Komunikowanie się jest cudownym procesem, w którym wymieniamy myśli, poglądy, informujemy kogoś o naszych potrzebach, o tym, co będziemy robić. Komunikacja międzyludzka jest cudownym procesem, bez którego nic na tym świecie się nie dzieje. Gdy cokolwiek mówisz, albo gdy nie wypowiadasz żadnego słowa, to zawsze coś komunikujesz.
Fascynują mnie autobusy. Komunikacja miejska jest cudowna. Pamiętam, jak zawsze z dużą i uśmiechniętą buzią oglądam historie walki o miejsce do siedzenia. Największe emocje są szczególnie wtedy, kiedy starsze pokolenie podejmuje wojnę o krzesło, z opcją różnego rodzaju dodatkowych zabiegów, byle tylko usiąść. Czy w życiu codziennym nie stosujemy w każdym razie czegoś podobnego? Jak często nasze słowa, zdania są takie, jak walka o siedzenie w autobusie?
Kiedy z kolei wyjeżdżasz w daleką podróż, autokarem, to masz swoje miejsce do siedzenia zapewnione. Podróż jest spokojna, czasami twórcza. Czy takiego rodzaju komunikacja nie może towarzyszyć nam codziennie?
Autobus energii to koncepcja, którą odkryłem całkiem niedawno. Jeśli dobrze przyjrzysz się w zwierciadło Twojego życia, to możesz zacząć się zastanawiać, czy ludzie, którzy idą z Tobą przez życie jadą w Twoim autobusie. Projekty, w których uczestniczysz, grupy znajomych, przyjaciół, znajomi...czy nadajecie na tych samych falach?
Zastanów się...w autobusie energii, w którym jedziesz, kto jest kierowcą i jakich masz obok pasażerów? Czy są w nim zgorzkniali tetrycy, czy zapaleńcy nie z tej ziemi, z którymi możesz konie kraść? Pomyśl z kolei także w drugą stronę. Czy autobus, w którym jedziesz, to Twój autobus, czy czasem warto już z niego wysiąść, bo o każde w nim miejsce trwa jakaś dziwna wojna i nikt siebie nie szanuje? Jaka jest w nim energia?

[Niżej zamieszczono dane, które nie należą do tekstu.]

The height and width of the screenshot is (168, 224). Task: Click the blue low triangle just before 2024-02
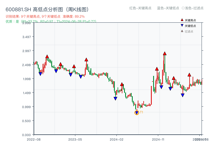click(x=115, y=99)
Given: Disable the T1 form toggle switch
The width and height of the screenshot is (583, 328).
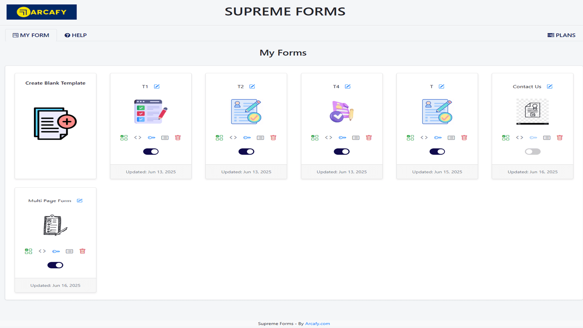Looking at the screenshot, I should pos(151,152).
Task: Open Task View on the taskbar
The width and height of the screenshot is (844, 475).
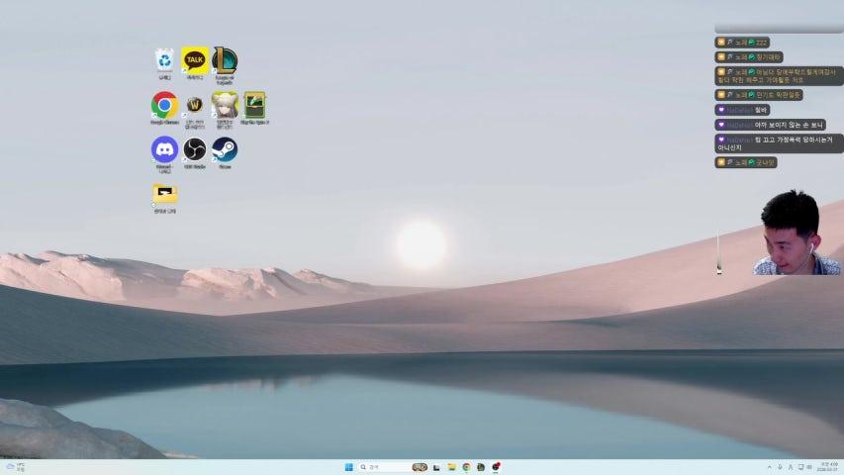Action: point(436,467)
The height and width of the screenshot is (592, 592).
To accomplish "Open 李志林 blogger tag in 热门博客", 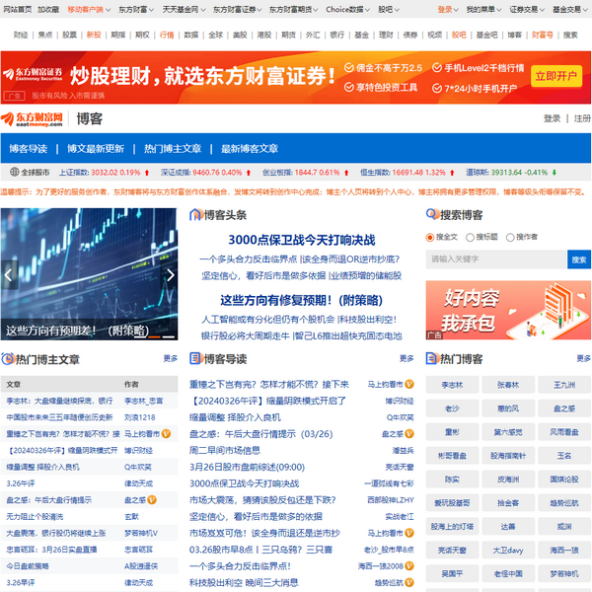I will click(x=453, y=384).
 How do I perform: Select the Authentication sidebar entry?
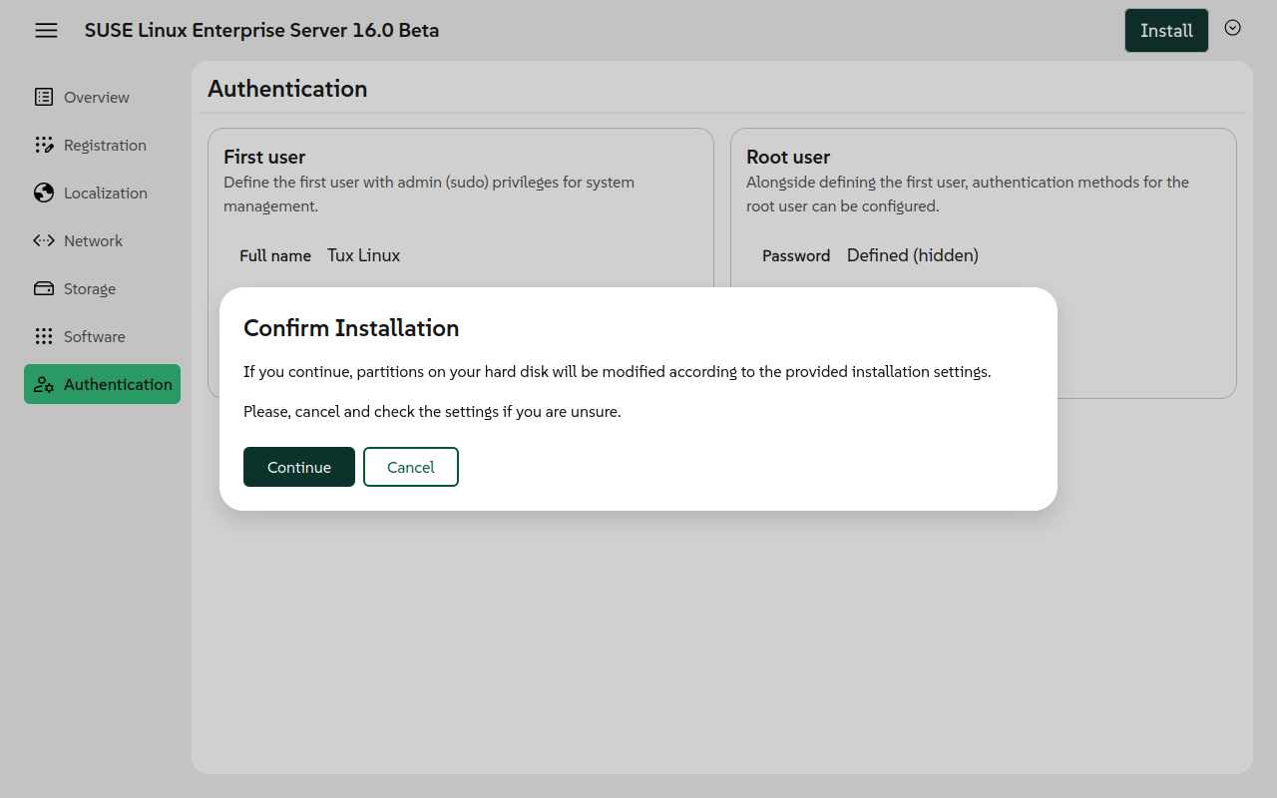117,384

Autobus energii jest symbolem komunikowania się Ciebie z innymi ludźmi. Ich z Tobą. Pomyśl nad tym, czy czasem ktoś, kto jedzie dwa miejsca za Tobą, nie obgaduje Cię za Twoimi plecami? Jest dobra wiadomość. To tylko znaczy, że oni są życiowo za Tobą i nie warto się nimi przejmować. Patrz więc z uśmiechem na kierowcę, jeśli on także jest zadowolony a jeśli nie, wyjedź z tego pojazdu i zasiądź za kierownicą swojego i zacznij zapraszać do niego takich ludzi, którzy będą Cię szanować, akceptować i być razem z Tobą szczęśliwi, dla których ważne jest nie to co było, a to co jest tu i teraz i to, co wywołuje uśmiech, radość, szczęście.
Dlatego w tym momencie mam zadanie dla Ciebie. Popatrz na swoje życie i pomyśl, w jakich autobusach podróżujesz. Zastanów się z kim jedziesz, kto siedzi obok Ciebie, jak się z nim czujesz. Czy dostajesz wsparcie, pomoc, satysfakcję czy też podświadomie czujesz, że coś jest nie tak, ale boisz się o tym powiedzieć. Jeśli masz głośny, jeżdżący imprezowy klub dobrego humoru, to serdecznie Ci gratuluję. Jesteś na dobrej drodze. Serdecznie pozdrawiam.